- Exercise goal -
Can you rewrite the text below about sizing projects, between "The project is" and "limited, if any.", inclusive, with "organizations" changed to "companies"?

The project is (S/M/L/XL/XXL/XXXL). So WHAT?
Every PM suffers now and then a slight attack of anxiety when notified about the assignment of a new project. It´s just natural: he/she will have a close relationship with this “entity” for weeks, months or years, and he/she knows nothing about it. Thus, he/she jumps to the Business Case, Charter, Launch Gate document or any other available source to understand what the effort is about. Again, all good here. The part that puzzles me is how little organizations prepare to deal with the project. Let me cut to the chase: most organizations limit to a generic characterization of the effort, mainly by size; sometimes also by complexity. In a few cases there are further categorizations as per the scope, geo, nature of the effort. But the consequences of this analysis are quite limited, if any.

- Given data -
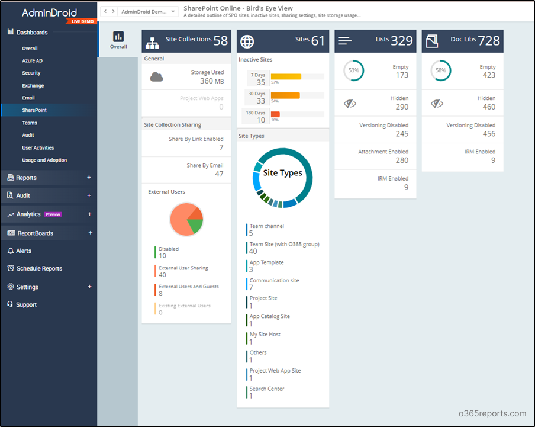This screenshot has width=535, height=427.
Task: Click the Site Collections hierarchy icon
Action: (x=153, y=42)

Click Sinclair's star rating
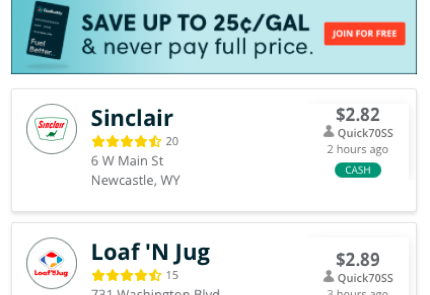(x=126, y=142)
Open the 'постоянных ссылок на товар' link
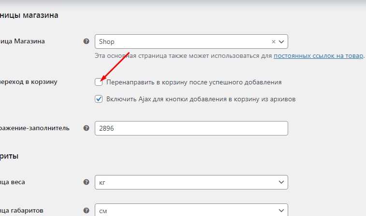The height and width of the screenshot is (216, 366). [318, 56]
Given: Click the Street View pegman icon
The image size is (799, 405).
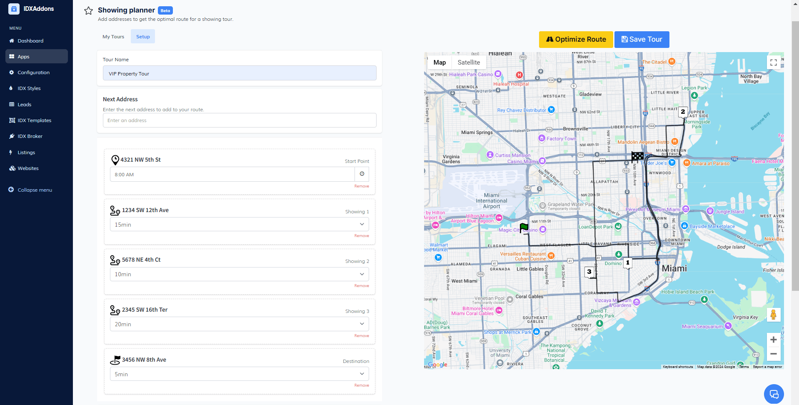Looking at the screenshot, I should 773,315.
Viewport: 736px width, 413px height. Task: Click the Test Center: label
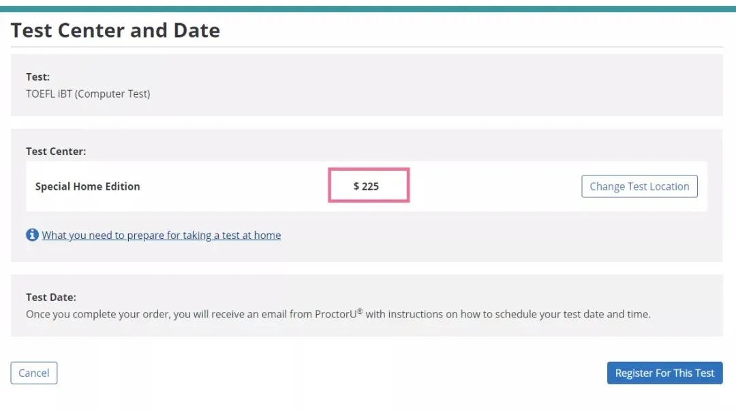[x=56, y=152]
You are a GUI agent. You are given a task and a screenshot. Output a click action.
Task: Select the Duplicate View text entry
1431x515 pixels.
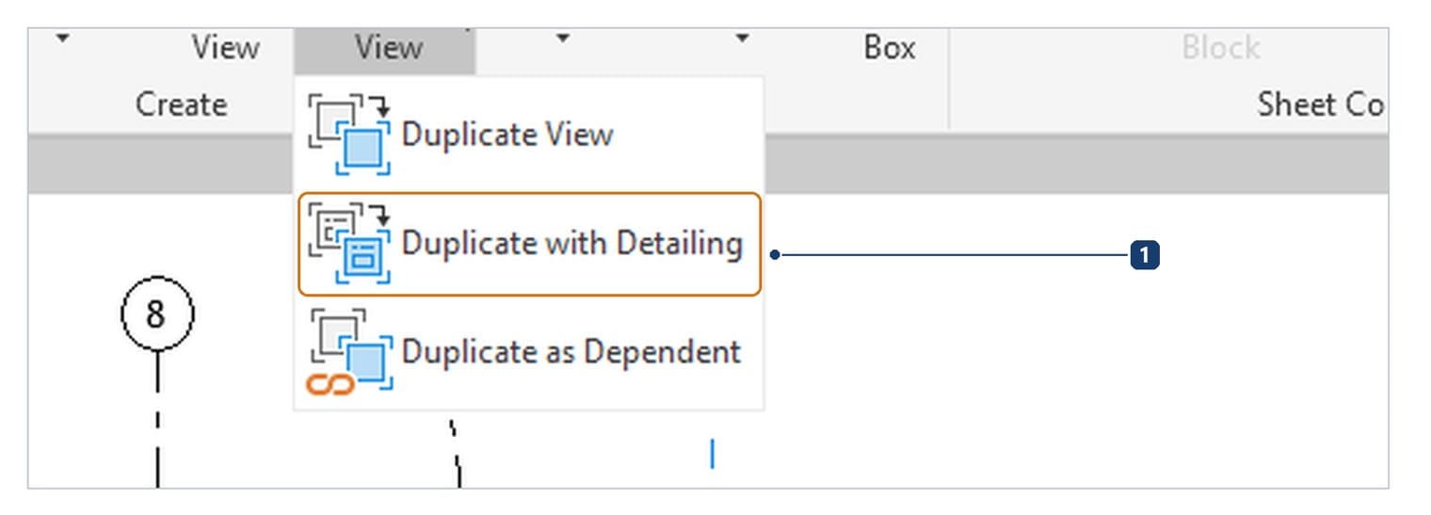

- Exercise result -
The project is (S/M/L/XL/XXL/XXXL). So WHAT?
Every PM suffers now and then a slight attack of anxiety when notified about the assignment of a new project. It´s just natural: he/she will have a close relationship with this “entity” for weeks, months or years, and he/she knows nothing about it. Thus, he/she jumps to the Business Case, Charter, Launch Gate document or any other available source to understand what the effort is about. Again, all good here. The part that puzzles me is how little companies prepare to deal with the project. Let me cut to the chase: most companies limit to a generic characterization of the effort, mainly by size; sometimes also by complexity. In a few cases there are further categorizations as per the scope, geo, nature of the effort. But the consequences of this analysis are quite limited, if any.